Records for processing

Start of Block

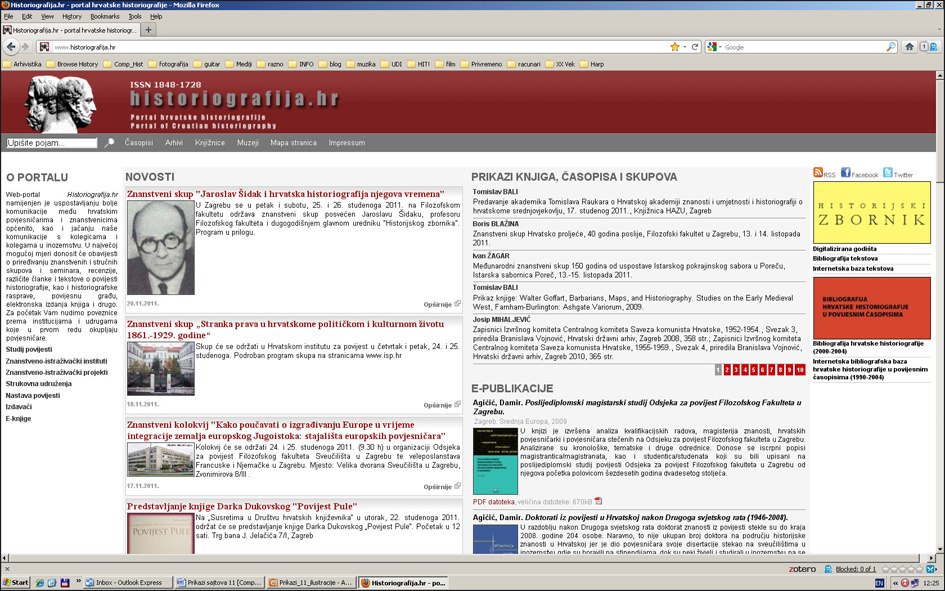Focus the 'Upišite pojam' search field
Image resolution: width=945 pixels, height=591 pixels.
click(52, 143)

End of Block
Start of Block

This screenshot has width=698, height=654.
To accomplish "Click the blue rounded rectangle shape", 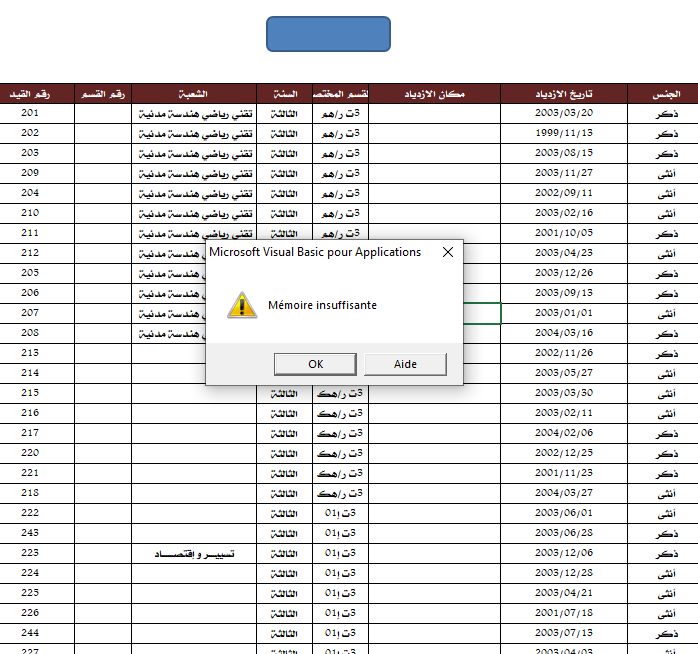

End of Block

Starting at the line above that holds "This screenshot has width=698, height=654.", return each line up to and including the one that holds "the blue rounded", exactly as written, minus any pictures.

This screenshot has width=698, height=654.
To accomplish "Click the blue rounded rectangle shape", 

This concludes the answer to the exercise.